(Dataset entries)

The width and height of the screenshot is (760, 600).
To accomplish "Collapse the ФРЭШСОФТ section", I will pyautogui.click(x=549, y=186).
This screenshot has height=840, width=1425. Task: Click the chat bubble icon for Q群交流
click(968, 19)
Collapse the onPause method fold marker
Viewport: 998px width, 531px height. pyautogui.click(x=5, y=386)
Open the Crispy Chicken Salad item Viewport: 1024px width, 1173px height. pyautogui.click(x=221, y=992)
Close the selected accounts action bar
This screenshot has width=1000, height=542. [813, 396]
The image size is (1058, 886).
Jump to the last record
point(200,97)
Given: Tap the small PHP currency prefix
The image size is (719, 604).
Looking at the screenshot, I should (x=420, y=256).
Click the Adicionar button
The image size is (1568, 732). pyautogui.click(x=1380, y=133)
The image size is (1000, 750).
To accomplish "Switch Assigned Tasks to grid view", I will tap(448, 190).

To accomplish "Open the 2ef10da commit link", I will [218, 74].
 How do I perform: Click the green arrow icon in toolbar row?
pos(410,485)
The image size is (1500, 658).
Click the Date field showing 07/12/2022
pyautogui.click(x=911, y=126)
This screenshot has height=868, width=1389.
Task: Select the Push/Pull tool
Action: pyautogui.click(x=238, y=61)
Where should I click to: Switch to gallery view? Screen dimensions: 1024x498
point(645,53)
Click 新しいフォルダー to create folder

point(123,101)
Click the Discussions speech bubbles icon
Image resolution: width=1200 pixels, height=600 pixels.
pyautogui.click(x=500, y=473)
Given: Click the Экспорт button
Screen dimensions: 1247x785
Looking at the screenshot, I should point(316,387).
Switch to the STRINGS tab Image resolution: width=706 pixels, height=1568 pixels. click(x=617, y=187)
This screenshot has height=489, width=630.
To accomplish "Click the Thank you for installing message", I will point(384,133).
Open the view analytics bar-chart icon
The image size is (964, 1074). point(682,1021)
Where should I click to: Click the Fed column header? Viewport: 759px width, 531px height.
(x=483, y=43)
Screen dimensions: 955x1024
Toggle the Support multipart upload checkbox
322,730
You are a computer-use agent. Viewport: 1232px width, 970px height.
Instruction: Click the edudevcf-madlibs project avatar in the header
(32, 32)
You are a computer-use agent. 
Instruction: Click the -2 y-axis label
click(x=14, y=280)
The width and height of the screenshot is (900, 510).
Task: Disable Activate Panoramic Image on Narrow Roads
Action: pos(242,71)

*Work instructions*:
Retype the data in full and match it exactly.

*Solution to the problem*:
The width and height of the screenshot is (760, 600).
To accomplish "Collapse the ФРЭШСОФТ section", I will pyautogui.click(x=549, y=186).
This screenshot has height=840, width=1425. Task: Click the chat bubble icon for Q群交流
click(968, 19)
Collapse the onPause method fold marker
Viewport: 998px width, 531px height. pyautogui.click(x=5, y=386)
Open the Crispy Chicken Salad item Viewport: 1024px width, 1173px height. pyautogui.click(x=221, y=992)
Close the selected accounts action bar
This screenshot has width=1000, height=542. [813, 396]
The image size is (1058, 886).
Jump to the last record
point(200,97)
Given: Tap the small PHP currency prefix
The image size is (719, 604).
Looking at the screenshot, I should (x=420, y=256).
Click the Adicionar button
The image size is (1568, 732). pyautogui.click(x=1380, y=133)
The image size is (1000, 750).
To accomplish "Switch Assigned Tasks to grid view", I will tap(448, 190).

To accomplish "Open the 2ef10da commit link", I will [218, 74].
 How do I perform: Click the green arrow icon in toolbar row?
pos(410,485)
The image size is (1500, 658).
Click the Date field showing 07/12/2022
pyautogui.click(x=911, y=126)
This screenshot has height=868, width=1389.
Task: Select the Push/Pull tool
Action: pyautogui.click(x=238, y=61)
Where should I click to: Switch to gallery view? Screen dimensions: 1024x498
point(645,53)
Click 新しいフォルダー to create folder

point(123,101)
Click the Discussions speech bubbles icon
Image resolution: width=1200 pixels, height=600 pixels.
pyautogui.click(x=500, y=473)
Given: Click the Экспорт button
Screen dimensions: 1247x785
Looking at the screenshot, I should point(316,387).
Switch to the STRINGS tab Image resolution: width=706 pixels, height=1568 pixels. click(x=617, y=187)
This screenshot has height=489, width=630.
To accomplish "Click the Thank you for installing message", I will point(384,133).
Open the view analytics bar-chart icon
The image size is (964, 1074). point(682,1021)
Where should I click to: Click the Fed column header? Viewport: 759px width, 531px height.
(x=483, y=43)
Screen dimensions: 955x1024
Toggle the Support multipart upload checkbox
322,730
You are a computer-use agent. Viewport: 1232px width, 970px height.
Instruction: Click the edudevcf-madlibs project avatar in the header
(32, 32)
You are a computer-use agent. 
Instruction: Click the -2 y-axis label
click(x=14, y=280)
The width and height of the screenshot is (900, 510).
Task: Disable Activate Panoramic Image on Narrow Roads
Action: pos(242,71)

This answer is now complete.